======== Document text

Have you ever been asked to donate to a “Stop Job Stress From Killing Us” walkathon?
Maybe besides fundraising for research into diseases like cancer and muscular dystrophy, we should also focus on reversing the damage done by unhealthy work environments.
The Atlantic’s recent article, “The Alarming, Long-Term Consequences of Workplace Stress” got me with this subhead: Health problems associated with job-related anxiety account for more deaths each year than Alzheimer’s disease or diabetes.
Gillian B. White writes:
A 2015 working paper from Harvard and Stanford Business Schools takes a look at 10 common job stressors: from lack of health insurance, to long working hours, to job insecurity. Researchers then considered how the mental and physical effects of these forms of stress related to mortality. The paper found that health problems stemming from job stress, like hypertension, cardiovascular disease, and decreased mental health, can lead to fatal conditions that wind up killing about 120,000 people each year—making work-related stressors and the maladies they cause, more deadly than diabetes, Alzheimer’s, or influenza.
High levels of stress are costly in monetary terms, too. Researchers found that stress-related health problems could be responsible for between 5 to 8 percent of annual health care costs in the U.S. That amounts to about $180 billion each year in health care expenses.
If you’ve been feeling that your job is eating you alive, it might actually be true.
White notes, for example:
- Those who lack health insurance suffer from financial stress, and they might put off medical treatment, which could put them at risk for illness or death.
- Erratic shifts and long hours can strain sleep schedules, lead to hypertension and increase occupational injuries.
- People who work at downsizing firms get sick twice as often as those who feel secure in their jobs.
What does this mean for us as individuals?
That if you feel high stress at your job, simply gritting your teeth and accepting it could make you sick … or worse.

================
======== Data for analysis

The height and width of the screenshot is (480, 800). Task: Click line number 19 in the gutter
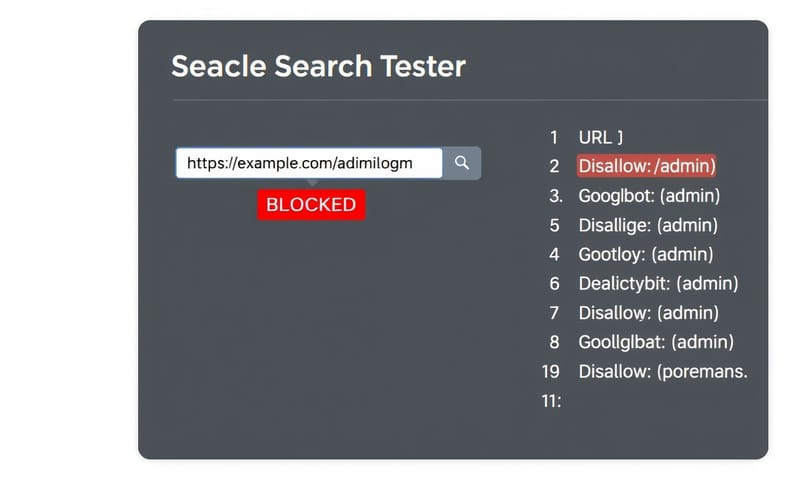(550, 372)
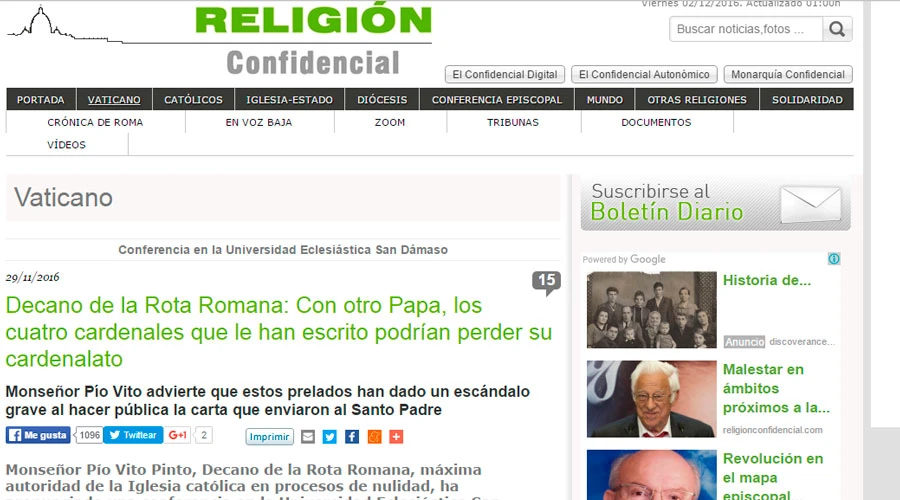Open the 15 comments bubble
This screenshot has height=500, width=900.
coord(546,282)
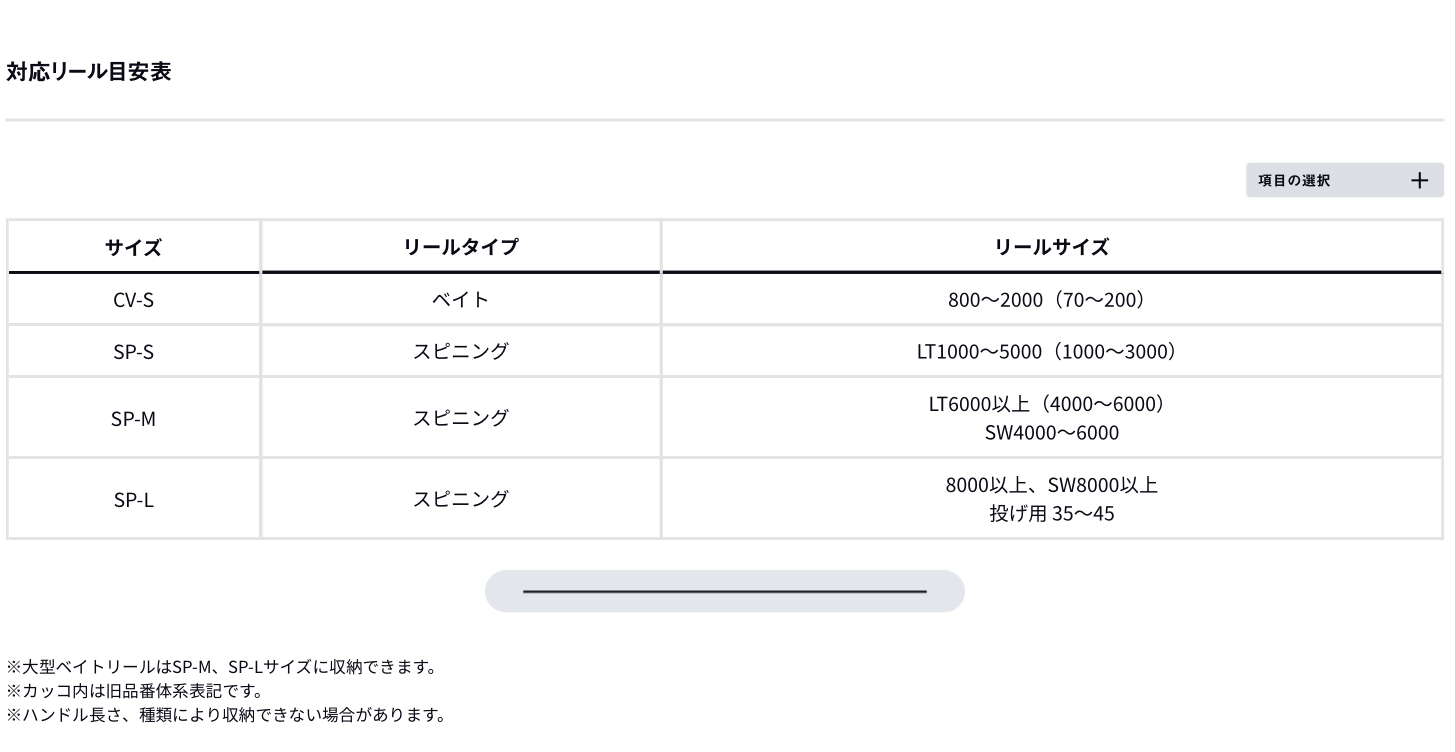This screenshot has height=752, width=1455.
Task: Click the note about 大型ベイトリール
Action: (x=222, y=667)
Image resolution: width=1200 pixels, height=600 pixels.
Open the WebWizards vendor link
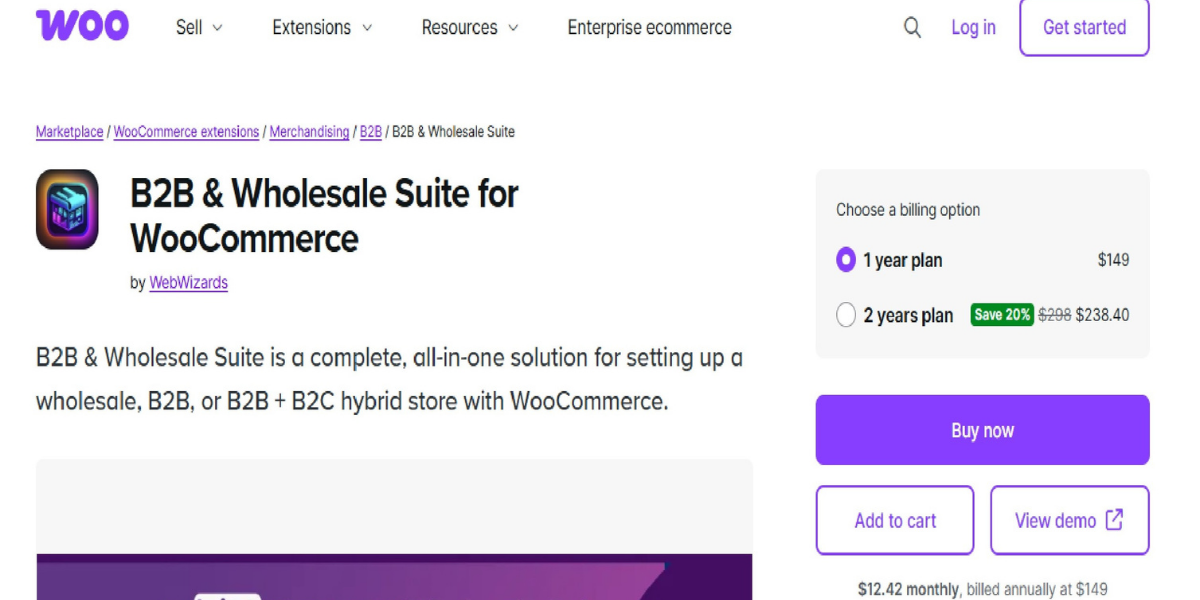click(188, 283)
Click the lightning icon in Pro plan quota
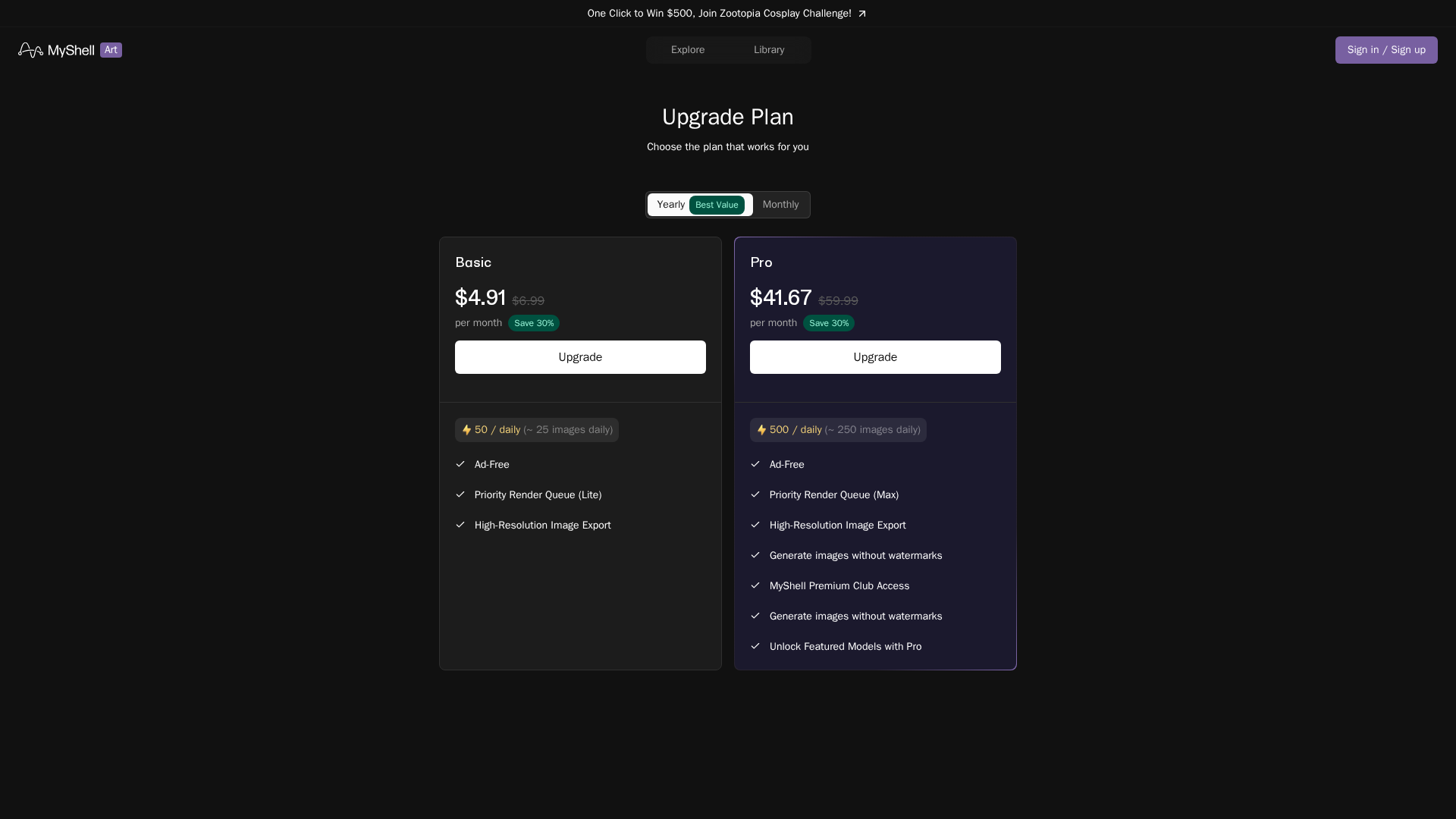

================

Assigned task 1 = In the workplace stress text, roughly how many people each year does the 2015 working paper say are killed by fatal conditions resulting from job stress?
Assigned task 2 = Continue the workplace stress text, starting right after its final sentence.

Answer 1 = About 120,000 people each year.

Answer 2 =
Instead, it might be time to make a change. Maybe that’s getting a new job, or maybe it’s working with your boss or colleagues to figure out how to change what’s stressing you, whether that’s needing to be available 24/7 or having more work than you can reasonably juggle.
Or if you’re stuck at least temporarily in a stressful job situation, maybe it’s finding ways to manage your stress, such as eating better and getting more exercise, trying to get more sleep or meditating.
What does this mean to managers?
… workplace stress is a significant contributor to both health problems and costs. (Joel Goh, Harvard Business School assistant professor of business administration) hopes that by attaching hard numbers to these effects for the first time, policymakers might place more emphasis on investigating this connection.
At the same, time, employers can help address these problems by looking beyond health care programs to changes in their management and operations structures. “The workplace is where we spend a lot of the time—a third of our day,” says Goh. “It’s an avenue for stress and an avenue for ameliorating stress, and by and large the costs are borne by employers.”
It’s in the employers’ best interest to look into this connection, both for the good of their employees and for their own organizations.
“Companies are always looking for ways to control health costs in their organizations, and these costs are not small,” says Goh. “An integrated approach that looks at both management structures as well as internal health programs is the way forward to address these concerns.”